臍帯トラブルへの処置に関する医療過誤の裁判例

臍帯トラブルへの処置によって医療過誤が認められた裁判例について、以下でご紹介します。

横浜地方裁判所川崎支部 平成元年6月30日判決 昭58(ワ)451号

本件は、破水した母親に陣痛促進剤を投与し、二度の吸引分娩を試みたものの出産させることができず、帝王切開により出産させたところ赤ちゃんに臍帯が3回巻きついており、その後赤ちゃんは脳性麻痺と診断されて、身体障害者二級と認定された事案です。

出産当時(昭和54年)の医療水準では、臍帯巻絡について出産前に確実な判断をすることはできず、また、分娩監視装置も十分に普及していませんでした。

1回目の吸引分娩後、赤ちゃんの心拍が急激に低下し、さらに回復までに1分程度かかっていたことから直ちに帝王切開に切り換えるべきところ、2回目の吸引分娩が行われ、赤ちゃんの心拍数がさらに低下し、回復までに時間を要する状態となったことから、2回目の吸引分娩が胎児機能不全や赤ちゃんの頭蓋内出血、その後の脳性麻痺の原因であると認めました。

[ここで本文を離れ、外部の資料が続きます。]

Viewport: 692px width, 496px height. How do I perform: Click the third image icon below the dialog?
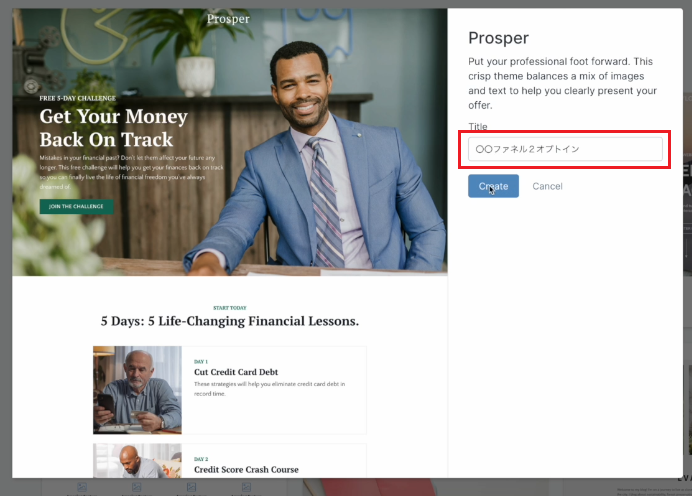click(191, 487)
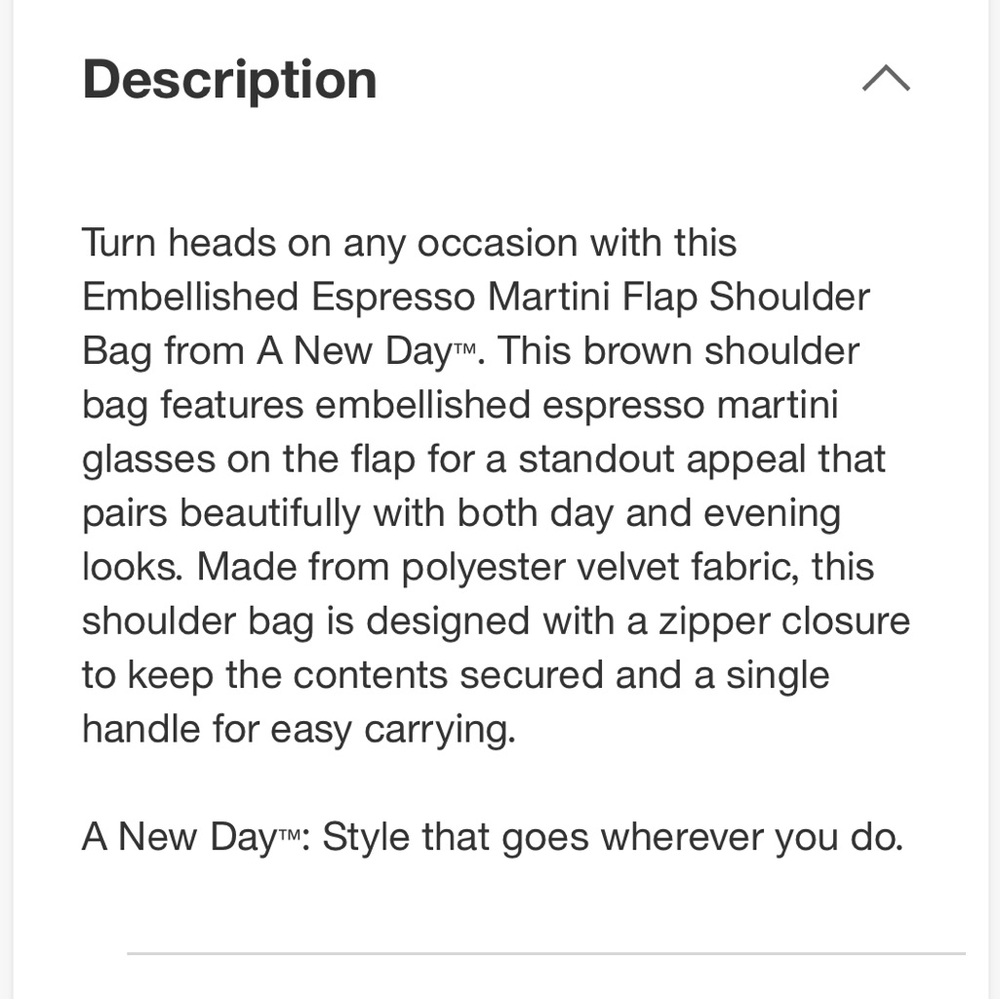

また、臍帯巻絡を診断することは難しかったものの、当時の技術でも疑うことは可能であり、他の原因がないのに分娩が進まないときには臍帯巻絡を疑うべきであるから、1回目の吸引分娩が失敗した段階で2回目も同じ結果になることは容易に予測できたため、直ちに帝王切開に切り換えるべきであったと裁判所は指摘し、2回目の吸引分娩を行わずに帝王切開を実施するべき病院の注意義務違反を認めました。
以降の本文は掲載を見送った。